There are a number of stages in developing a Marshall application. We need to assess your materials and decide whether the Marshall Commission would consider this a plausible application. You then need at least two months to draft your four application essays (your planned course of study, a personal statement, an essay on one aspect of the US-UK relationship, and one on your future plans and how you might integrate into the UK.) Once you have solid drafts, you will need to contact your recommenders and give them sufficient time (6 weeks) to write a recommendation. We then need at least a month to write your letter of institutional endorsement, which will most likely be signed by the Dean of your school. You can see how this process can easily take the whole summer.
Is there a limit to the number of NYU students who can apply for a Marshall?
Yes. NYU can nominate up to 24 applicants.
It sounds like this application process can take the whole summer, but I'll be away from New York in that time. Is that a problem?
We are happy to meet by Skype or talk on the phone in addition to meeting in person.
I am applying to multiple scholarships. Should I begin them in a distinct order?
The Marshall application is the longest application in terms of the actual amount of writing, so we recommend beginning the Marshall before you begin the Mitchell, Rhodes or Gates Cambridge.
If I miss the internal deadline, can I still apply?
Yes. We know that the end of the spring semester can often be hectic, and it’s hard to do this kind of strategizing in the rush of finals. If you realize in May, for example, that you want to apply, please contact our office and we will try to work it out. However, keep in mind that the closer we move to the October deadline, the less time we have to develop your application and the more rushed your letters of recommendation will be. The Schools need at least a month to write your letter of institutional endorsement, which means it is highly unlikely we can endorse your application if you apply as late as mid-August.
Can I apply entirely independently of NYU?
No. You do need a letter of institutional endorsement from NYU, and both your School and our office can decide, upon reviewing your materials, not to endorse you.
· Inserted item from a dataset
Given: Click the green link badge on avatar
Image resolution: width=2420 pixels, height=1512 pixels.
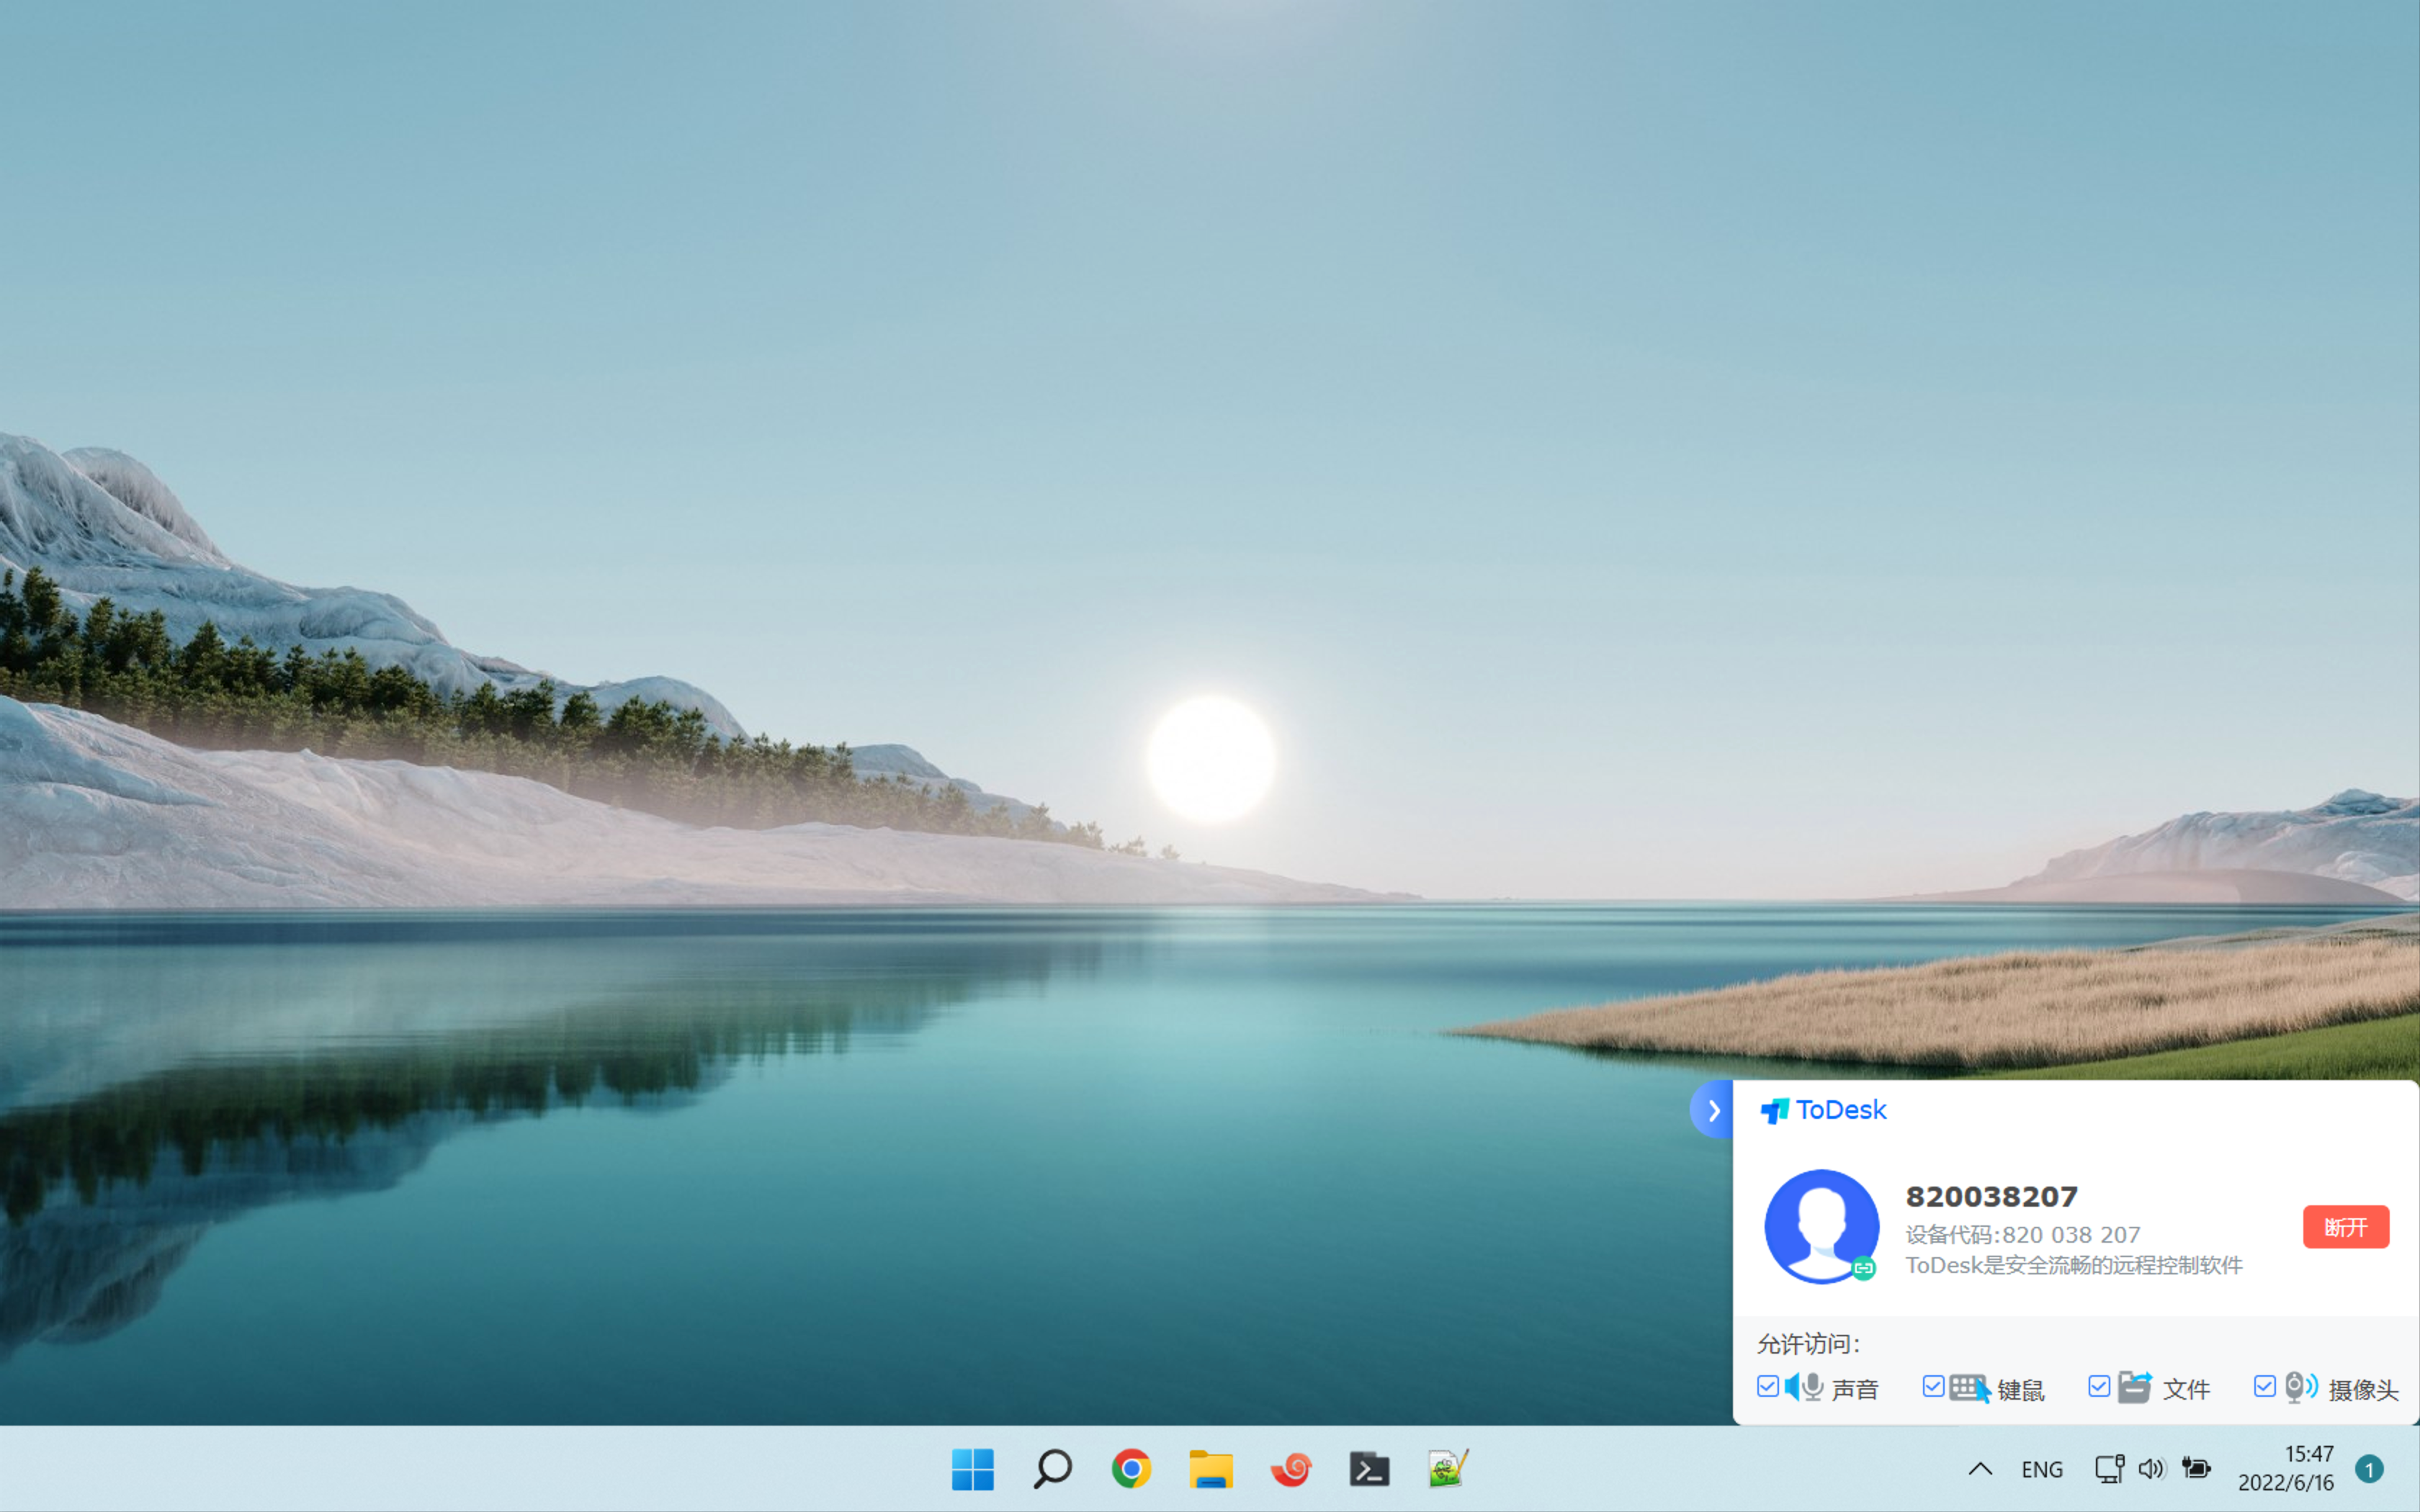Looking at the screenshot, I should (1863, 1268).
This decision is not taken lightly. We select on the basis of general plausibility rather than excellence; we think it is up to the Marshall Commission to decide on the strengths and weaknesses of your application.
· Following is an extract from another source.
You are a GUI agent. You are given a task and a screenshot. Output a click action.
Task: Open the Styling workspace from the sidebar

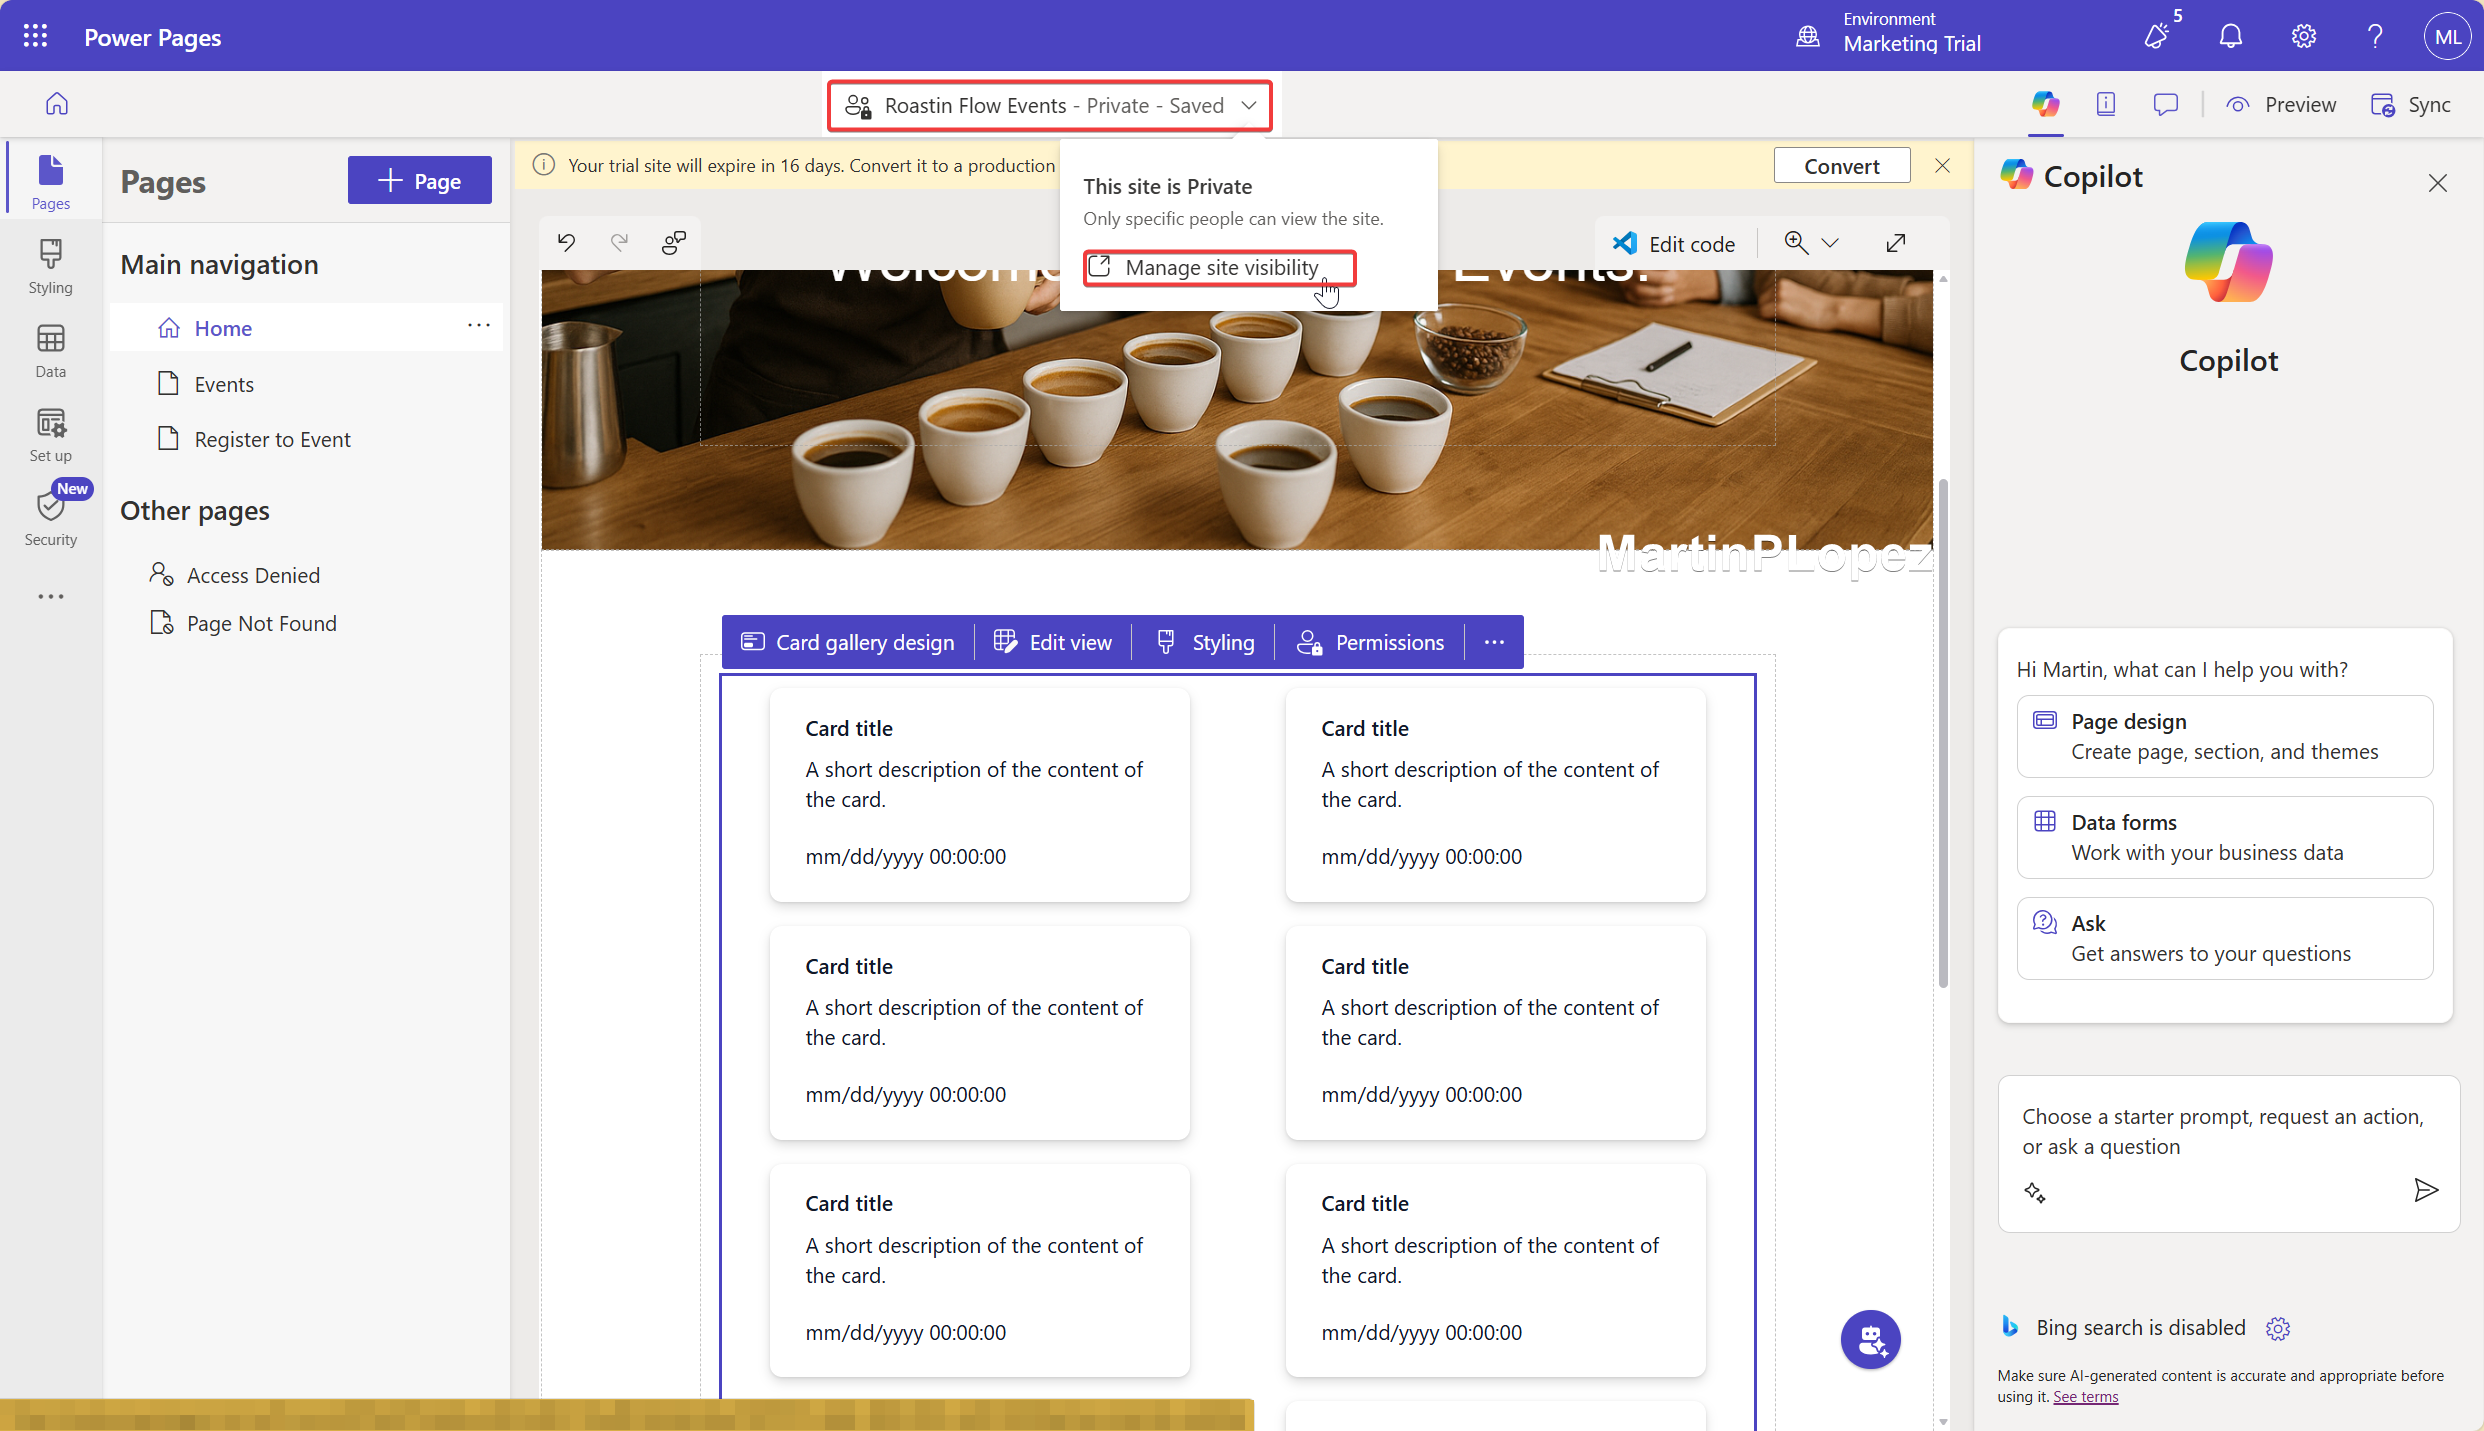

Internal Application for Marshall: Required Materials
The NYU Prestigious Scholarships Preliminary Application will be used to determine acceptance into the Application Development Cohort (ADC), which is designed for students who are seeking NYU's nomination* for the Marshall, Mitchell, or Rhodes Scholarships (MMR). Applicants who are applying for the Gates Cambridge, Knight-Hennessy, or Schwarzman Scholarship are welcome to submit this preliminary application as well. However, priority acceptance into the ADC will be reserved for students who are applying for at least one of the MMR awards.
This application must be submitted by 5pm on April 27. We will have individual meetings with all applicants between April 29-May 10 to help determine acceptance into the cohort. All students accepted into the program will be expected to attend a full-day session on Tuesday, May 12. Please leave this day clear on your calendar.
Students who do not meet the April 27th deadline should email the Director of the Office of Global Award directly (email@example.com).
Advice from NYU Marshall Recipient
Robert Clinton (2016):
Advice: People may tell you that the process for applying for a global award is fun. I don’t think that’s true. It’s grueling, intense, and time consuming. However, once you reach the end, the feeling of accomplishment is awesome. You learn a lot about yourself, have to think critically about what you’d like to do in the future, and even if it’s not always enjoyable, it’s definitely worth it.